- **DIRECTIONS**
1. In the post about being an engineer and an introvert, what does the writer call the only way they know how to leave parties?
2. Continue the post about being an engineer and an introvert, starting after its last sentence.

- **TEXT UNDER STUDY**
Long rambly post ahead, sorry about this one. I re-read it to see if I needed to be more focused and finally decided to give up and post.
And a disclaimer: there are many types of engineers and we don't think one way. At times in this entry I didn't do a great job drawing the line between how I think and how all engineers think - obviously I'm not qualified to speak for all engineers. So if you're an engineer and disagree with a point on this, say so, it's interesting, we can still be cool :)
First, there's a common intersection between being an introvert and an engineer that's hard to untangle, so I'm not sure which chicken/egg is to blame for all my differences. There are things I'm okay with that not everybody is. For instance recently I listened to a podcast on ghosting and how mean it is... I love ghosting! Ghosting at parties is the only way I know how to leave, I hate spending 30 minutes telling people goodbye and I REALLY hate when people stand in my doorway yammering on with their coats on because they just keep thinking up shit to talk about. And relationships? Yes I tried to ghost on a relationship once. It was the best. It worked because the guy slowly realized we weren't going to be together. Men say they want blunt honesty but when you actually do that, they flip their shit on you about how "this was all so sudden!" and "you've known for a long time you just wanted to say this and you HID it pretending everything was great meeting me every night didn't you!" When you kinda just gradually get too busy for them they feel like they have figured something out or they are making the decision that you're not giving enough and they let you go and they might say they're insulted by the ghosting but in the time it took them to figure that out, they came to terms with it and aren't flipping out.
There's a lot of people I just don't like and I don't feel bad about it. There's a lot of people who don't like me and I've learned to accept it. I frequently feel really really awkward. There are some people though who make me feel at ease the moment I see them, no matter how long it's been or even if we just met, and those are the people who I try to be better friends with.
I hate social niceties. I like IM at work, because you can just shoot someone a question... "what light was that again?" On the phone you have to say "hi how are you? do you have time for a question? that's all I needed..."

- **PROVIDED RECORDS**
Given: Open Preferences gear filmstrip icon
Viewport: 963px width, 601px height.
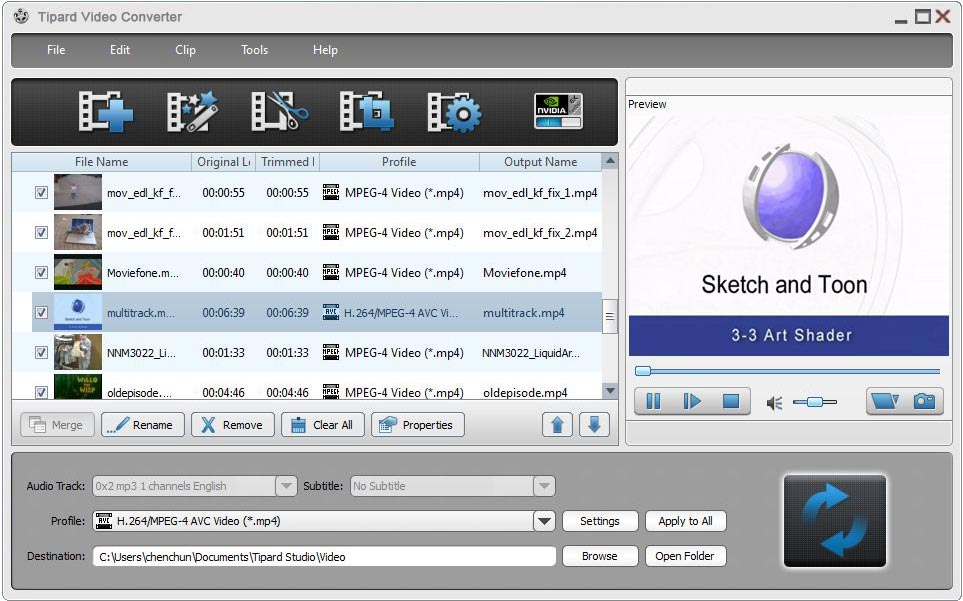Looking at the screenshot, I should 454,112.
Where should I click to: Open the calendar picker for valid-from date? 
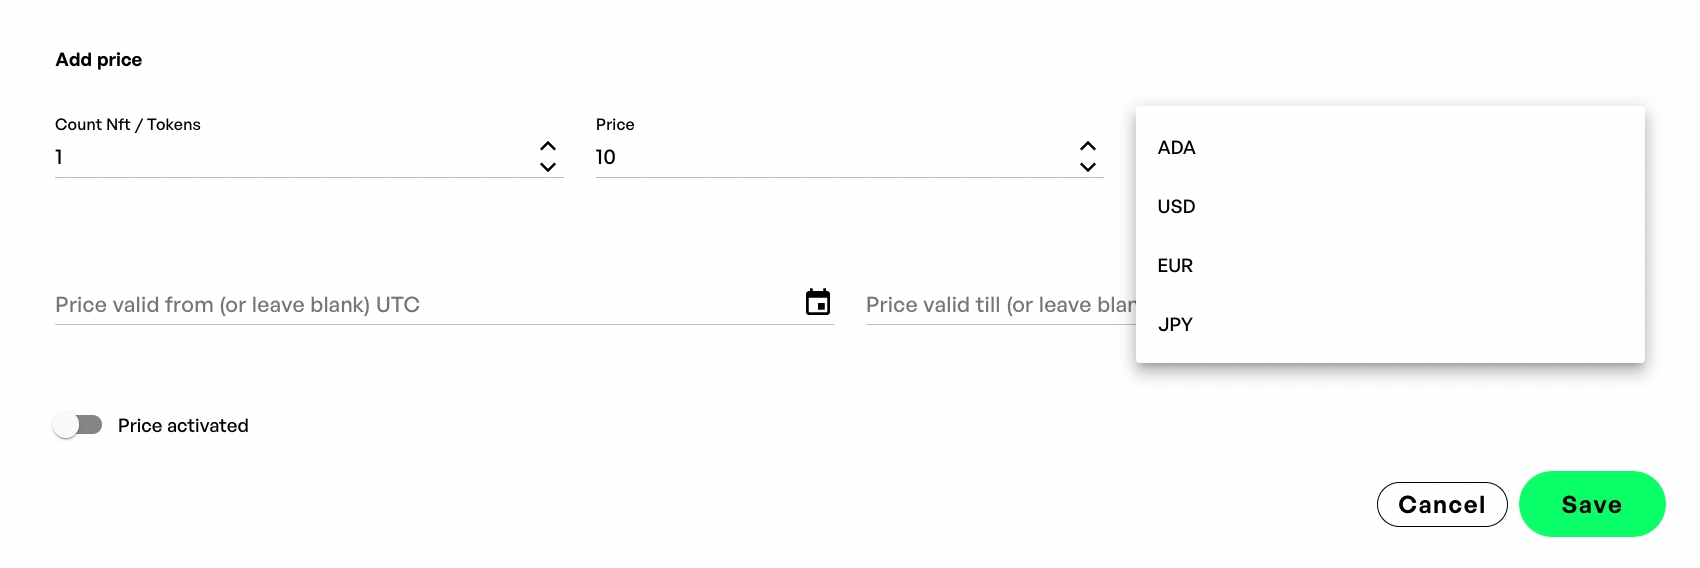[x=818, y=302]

--

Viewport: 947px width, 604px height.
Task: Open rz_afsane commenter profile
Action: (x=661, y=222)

--

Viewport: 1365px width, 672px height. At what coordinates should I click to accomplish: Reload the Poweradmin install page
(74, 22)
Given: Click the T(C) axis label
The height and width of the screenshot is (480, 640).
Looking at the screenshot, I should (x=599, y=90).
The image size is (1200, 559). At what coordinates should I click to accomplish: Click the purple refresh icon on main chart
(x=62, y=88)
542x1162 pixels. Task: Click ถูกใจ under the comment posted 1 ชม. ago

- **ANSWERS PROVIDED**
1. Ghosting.

2.
I did once date a guy who said emotion wasn't for engineers at all. If we weren't passionately in love, that was okay, because passionate love was some hollywood movie conspiracy, we are smart enough to just identify compatibility and should go with that because there's not some magic extra spark. He really thought like an engineer.
He ended up being wrong. We can be passionate and magical, there is something we can't explain, I'm happy to say. Maybe it's better because I didn't assume it would happen.
I have insensitive thoughts that I keep to myself. When I hear that someone's great grandmother died my head always goes "well yeah she was 97" when on the outside I know I'm supposed to say "I'm so sorry for your loss, you must be devastated." I once took out a life insurance policy by telling agent I needed "just enough to get me in the ground if I kick it" and she corrected me, saying that's called "final expenses". Oh yup that's it. I sometimes think I was so obsessed with statistics when I was pregnant because I just wanted to know my odds, and when I know my odds I know my risk, and I could say "okay that's the risk I have to accept". So the 30% miscarriage risk, the 1 in 5000 SIDS risk, I just had to know the numbers and obsess for a bit. There are very few funerals I've been to that affected me deeply, the only ones that did were for tragic losses of kids, and even then I was trying to logically figure out why I was so much more sad about these, and the bad insensitive part of me wondered if it was a return-on-investment issue... you invest so much in a kid in order to see them turn into bright adults, when the worst happens it's like a project you spent 10 years of your life on just sink away.
And speaking of kids, I trust doctors more than most women I talked to about pregnancy. The other women were pretty sure the doctors were just trying to schedule c-sections to make their golf games in time, and vaccine companies were just trying to make money off us by selling unnecessary and potentially harmful snake oil. But as a scientist I knew that those vaccine doctors were vaccinating their own kids, just like I fly my own kids around in airplanes we make, would you accuse me of wanting the airplanes to fall out of the sky just so I could sell more spare parts? I am part of that system of the scientific method so I assume good faith. I know what the Toyota engineers were thinking when they heard of uncommanded acceleration - they wanted occurrence rates and wanted to know if anyone had duplicated the problem, when the media just wanted to tell personal stories. (actually, I think I wrote a whole other entry on this topic of engineering and safety issues)
So we get accused of being insensitive and not caring about people because when one accident happens and the non-engineers say EVERYONE DROP EVERYTHING we rationalize and say "Well how about we have four people drop everything? With an intern, to learn on this!" Not nice. We ask the wrong questions. We aren't interested in the youth and beauty of the people hurt, we ask about coefficients of friction, flammability requirements, whether the specifications were followed, and all that is not sensitive. We do care about people and do love people but we also have this other place, and it doesn't look right to everybody, and that's why we're different. I read books on people and use methods to figure them out when it's not natural, that's my strategy, everyone and everything is a system. When I'm at peace I know I'm doing the right thing.